[Records from a data collection]

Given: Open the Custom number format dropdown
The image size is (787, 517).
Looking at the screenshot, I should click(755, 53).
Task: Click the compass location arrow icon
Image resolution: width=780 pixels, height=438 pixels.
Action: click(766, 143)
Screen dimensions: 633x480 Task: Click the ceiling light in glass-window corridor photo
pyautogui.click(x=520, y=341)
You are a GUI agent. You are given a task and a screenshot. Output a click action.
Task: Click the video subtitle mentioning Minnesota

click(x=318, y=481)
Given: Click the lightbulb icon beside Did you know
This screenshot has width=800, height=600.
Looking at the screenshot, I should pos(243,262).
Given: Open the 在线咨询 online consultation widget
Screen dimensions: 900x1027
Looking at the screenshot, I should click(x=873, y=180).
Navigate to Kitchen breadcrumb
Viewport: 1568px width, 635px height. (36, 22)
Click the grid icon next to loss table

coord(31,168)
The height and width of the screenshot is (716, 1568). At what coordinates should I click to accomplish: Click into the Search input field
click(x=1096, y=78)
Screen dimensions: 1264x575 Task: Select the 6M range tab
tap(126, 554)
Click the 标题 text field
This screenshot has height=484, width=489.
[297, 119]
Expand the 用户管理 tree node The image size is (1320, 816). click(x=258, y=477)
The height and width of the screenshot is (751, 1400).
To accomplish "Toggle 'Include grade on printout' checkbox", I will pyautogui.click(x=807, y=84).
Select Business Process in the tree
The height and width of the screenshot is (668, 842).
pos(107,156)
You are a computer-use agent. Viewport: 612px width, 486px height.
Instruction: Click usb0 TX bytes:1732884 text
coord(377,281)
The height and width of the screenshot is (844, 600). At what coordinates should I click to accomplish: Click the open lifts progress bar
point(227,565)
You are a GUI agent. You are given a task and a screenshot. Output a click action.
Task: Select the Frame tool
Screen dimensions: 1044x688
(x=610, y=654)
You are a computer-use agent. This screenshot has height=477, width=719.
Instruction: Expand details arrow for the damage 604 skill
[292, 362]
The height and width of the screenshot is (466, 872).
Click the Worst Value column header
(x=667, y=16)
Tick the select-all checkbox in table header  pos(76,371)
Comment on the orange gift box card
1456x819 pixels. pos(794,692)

• **TASK REQUIREMENTS**: Copy the stretch of the records above that runs from the line with "Navigate to Kitchen breadcrumb" through the line with "The height and width of the screenshot is (751, 1400).". Both end lines belong in the copy, and nothing else does.

• **WRITTEN RESPONSE**:
Navigate to Kitchen breadcrumb
Viewport: 1568px width, 635px height. (36, 22)
Click the grid icon next to loss table

coord(31,168)
The height and width of the screenshot is (716, 1568). At what coordinates should I click to accomplish: Click into the Search input field
click(x=1096, y=78)
Screen dimensions: 1264x575 Task: Select the 6M range tab
tap(126, 554)
Click the 标题 text field
This screenshot has height=484, width=489.
[297, 119]
Expand the 用户管理 tree node The image size is (1320, 816). click(x=258, y=477)
The height and width of the screenshot is (751, 1400).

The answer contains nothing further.